Stored data
_ _ _ _ _ _ _

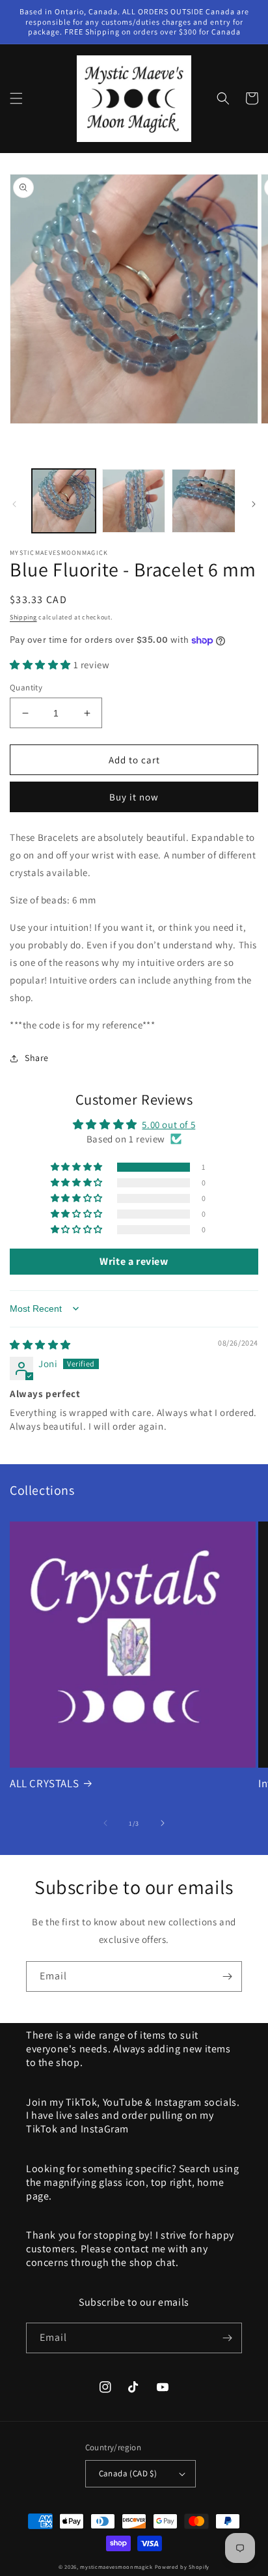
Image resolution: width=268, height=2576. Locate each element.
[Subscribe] (227, 1976)
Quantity (26, 687)
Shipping (23, 617)
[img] (40, 1344)
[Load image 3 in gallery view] (203, 501)
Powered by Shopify (182, 2566)
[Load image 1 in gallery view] (64, 501)
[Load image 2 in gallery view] (134, 501)
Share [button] (37, 1058)
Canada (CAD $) (128, 2473)
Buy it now (134, 797)
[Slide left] (14, 504)
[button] (16, 98)
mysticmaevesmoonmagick (116, 2566)
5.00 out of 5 (168, 1124)
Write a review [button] (134, 1261)
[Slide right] (253, 504)
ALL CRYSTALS (44, 1783)
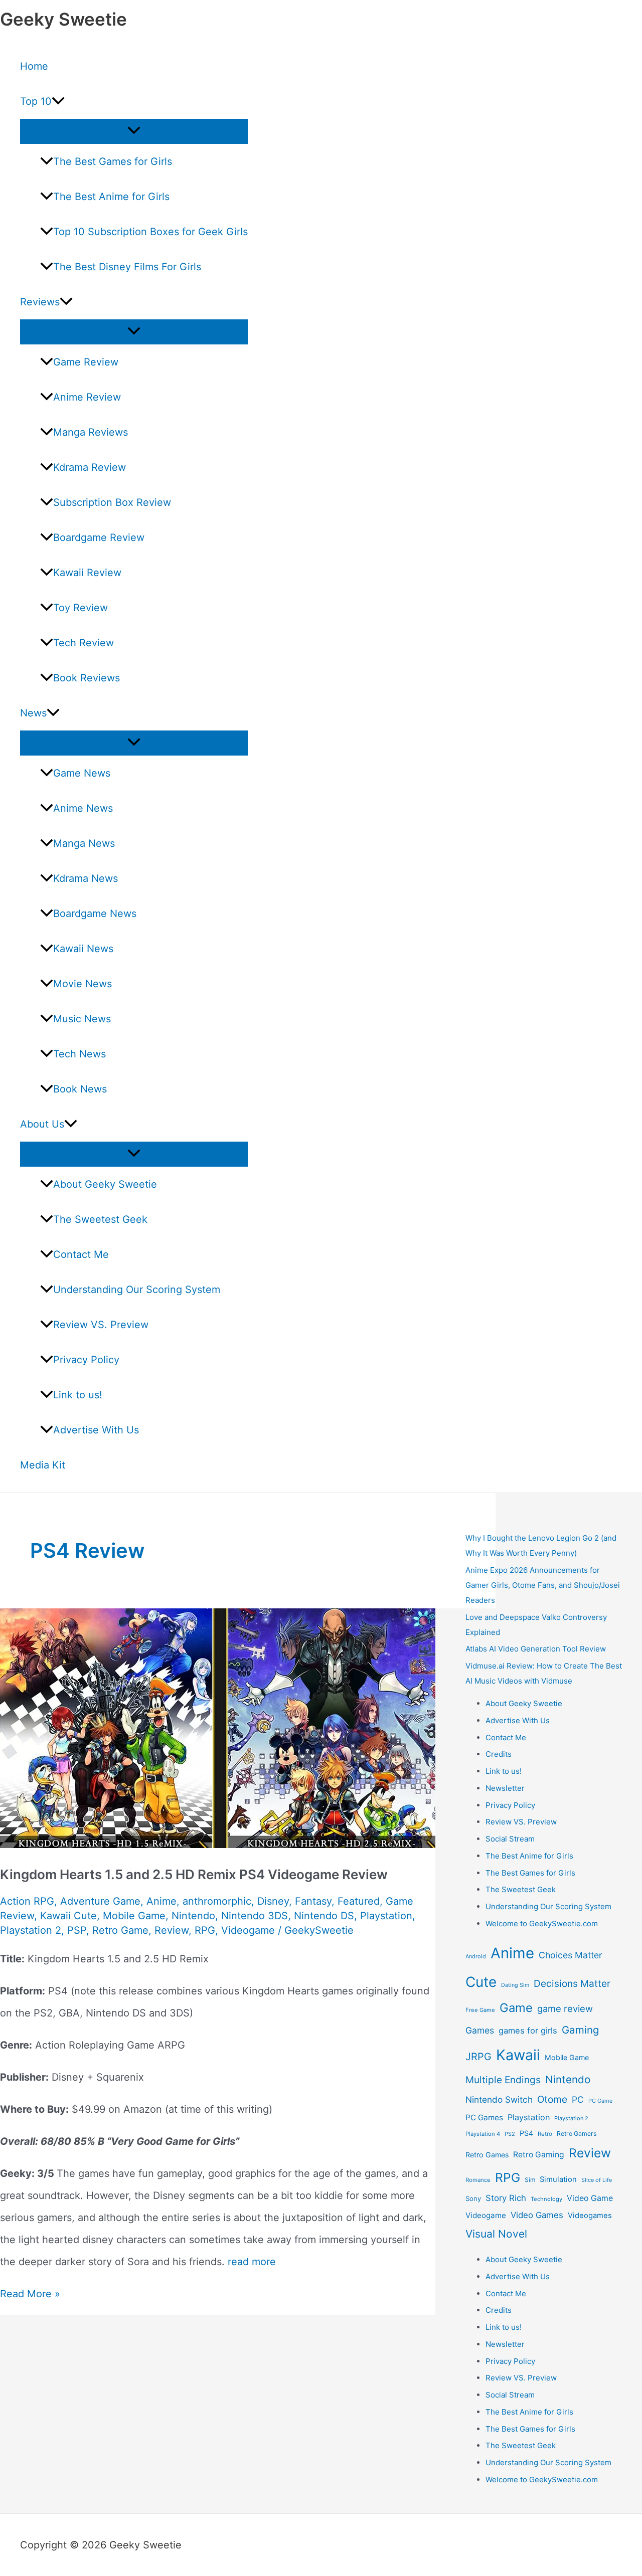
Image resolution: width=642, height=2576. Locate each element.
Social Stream (510, 1839)
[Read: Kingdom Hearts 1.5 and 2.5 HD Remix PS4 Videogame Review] (220, 1844)
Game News (81, 773)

_ _ _ _ _ _ _

The entries above need to be printed again exactly; please exclude all pictures.

▸ **Written response**
Image resolution: width=268, height=2576. Locate each element.
[Subscribe] (227, 1976)
Quantity (26, 687)
Shipping (23, 617)
[img] (40, 1344)
[Load image 3 in gallery view] (203, 501)
Powered by Shopify (182, 2566)
[Load image 1 in gallery view] (64, 501)
[Load image 2 in gallery view] (134, 501)
Share [button] (37, 1058)
Canada (CAD $) (128, 2473)
Buy it now (134, 797)
[Slide left] (14, 504)
[button] (16, 98)
mysticmaevesmoonmagick (116, 2566)
5.00 out of 5 (168, 1124)
Write a review [button] (134, 1261)
[Slide right] (253, 504)
ALL CRYSTALS (44, 1783)
Image resolution: width=642, height=2576. Locate each element.
Social Stream (510, 1839)
[Read: Kingdom Hearts 1.5 and 2.5 HD Remix PS4 Videogame Review] (220, 1844)
Game News (81, 773)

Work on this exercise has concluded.